Larry Summers blasts Fed’s ‘disturbing’ move to pause interest rate hikes, cites ‘internal political dynamics’
Former Treasury chief Larry Summers said the Federal Reserve’s move this week to pause interest rate hikes while signaling future increases was “disturbing” and “confusing” — and chalked it up to internal politics at the central bank.
“I found the Fed’s action a little bit confusing,” Summers told Bloomberg News when asked his reaction to the central bank’s latest move.
“This meeting felt like it was driven as much by the internal political dynamics of the Fed as by any consistent and coherent reading of the economic situation,” said Summers, who now works as a Harvard University professor.
Fed Chair Jerome Powell on Wednesday sounded a cautious note as the Fed paused after hiking rates 10 straight times since early 2022 — but signaled it expects two further rate increases this year worth half a percentage point.
“The conditions that we need to see in place to get inflation down are coming into place,” Powell said. “But the process of that actually working on inflation is going to take some time,” he said, hinting that future rate hikes were in the offing.
“I understand the arguments for not hiking this at this meeting,” Summers said on Thursday, alluding to the latest numbers which show cooling inflation.
“But those arguments wouldn’t point towards signaling two further rate increases, they wouldn’t point towards significantly revising the forecasts towards a stronger economy and more inflation,” Summers said.
“I understand the arguments for having gone the other way,” Summers, who ran the treasury during the Clinton administration and who also served as an adviser to then-President Barack Obama, continued.
“But I don’t really understand the internal consistency of an approach of pausing at this meeting, but then signaling two further rate hikes down the road and signaling that they no longer expect unemployment to increase nearly as much as they used to expect it.”
The Consumer Price Index — a closely-monitored measure of inflation that tracks changes in the costs of everyday goods and services — rose 4% in May versus a year earlier, according to the US Bureau of Labor Statistics.
That was a step down from April’s 4.9% increase and marks the smallest monthly increase in more than two years. Last June, inflation had peaked at 9.1%.
Summers, who has accurately predicted the path of inflation over the last year, has sounded frequent warnings over the need to continue to aggressively hike interest rates — even at the risk of tipping the economy into a recession.
“I don’t think there’s any question that we do not yet have inflation on a secure glide path anywhere near down to the 2% level,” Summers said back in March.
“Until the Fed can be confident of that, it’s going to be tightening rather than easing.”
“My guess is that the process of bringing down inflation will bring on a recession at some stage, as it almost always has in the past,” he added.

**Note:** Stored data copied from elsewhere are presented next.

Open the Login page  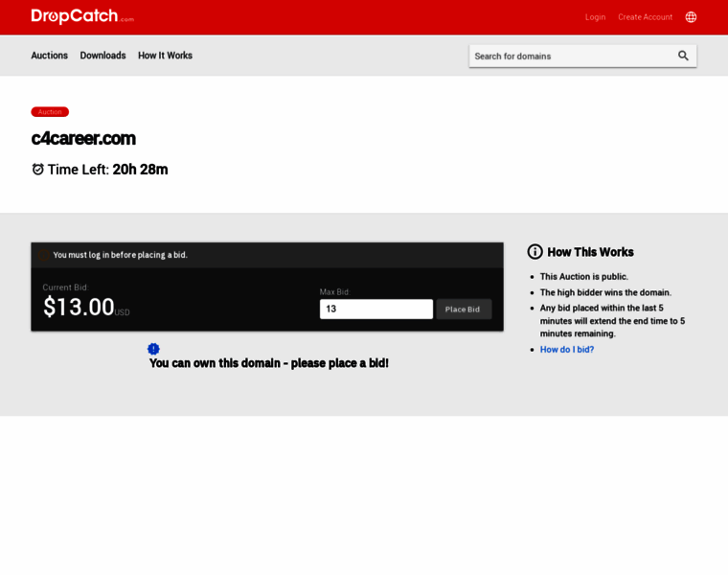click(595, 17)
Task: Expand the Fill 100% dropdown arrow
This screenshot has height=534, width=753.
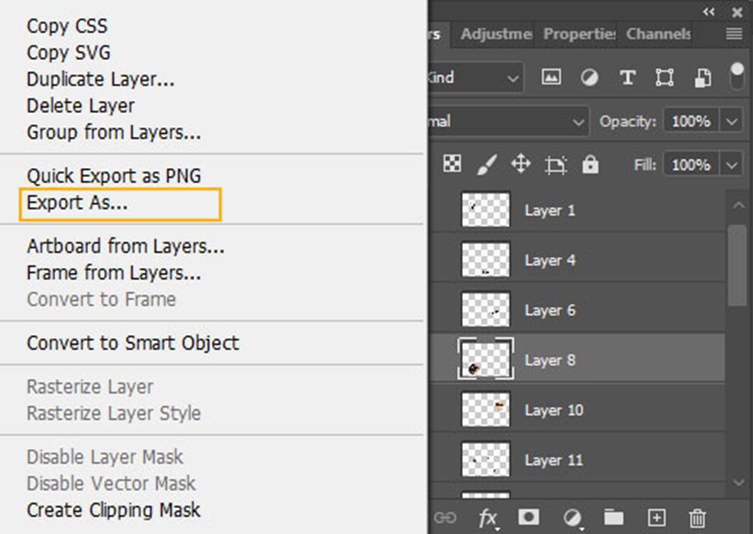Action: (x=733, y=164)
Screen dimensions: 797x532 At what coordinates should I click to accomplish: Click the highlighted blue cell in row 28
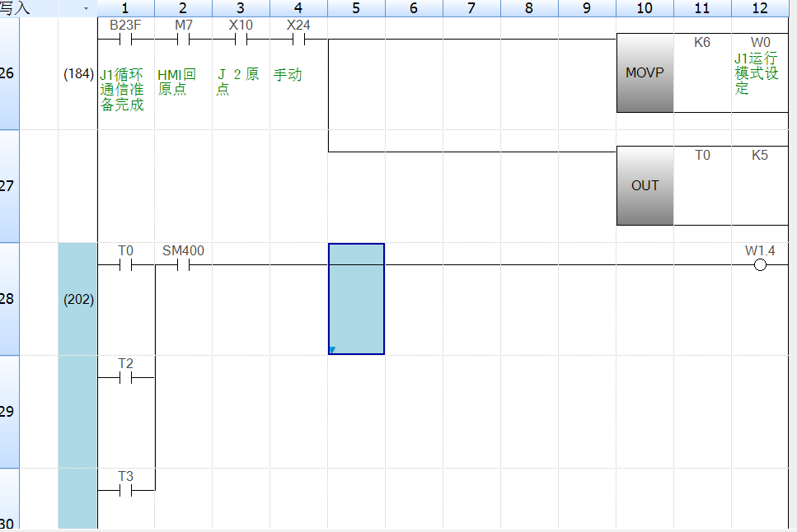coord(356,299)
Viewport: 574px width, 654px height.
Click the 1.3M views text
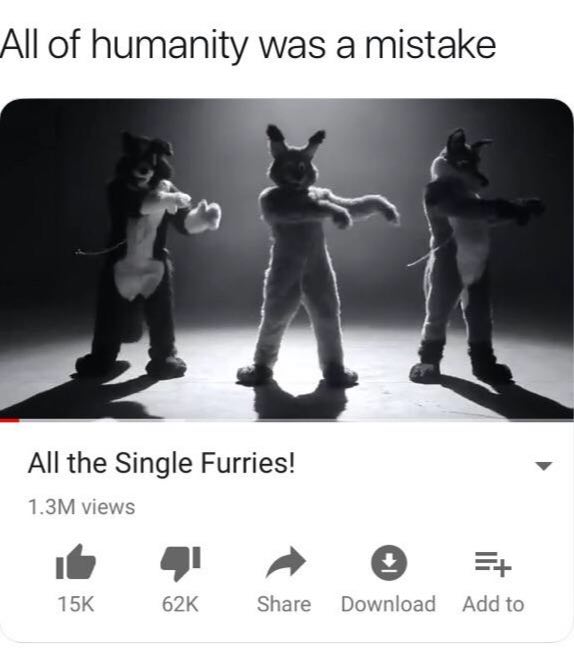(81, 507)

After the Fed’s pause on Wednesday, the benchmark interest rate remained at 5.25 — a 16-year high — but the central bankers cautioned the pause may be brief — more of a “skip” — with another rate hike likely as soon as their next meeting in late July.
The rate-setting Federal Open Market Committee (FOMC) issued a unanimous policy statement at the end of its latest two-day meeting.
The committee said that “holding the target (interest rate) range steady at this meeting allows the committee to assess additional information and its implications for monetary policy.”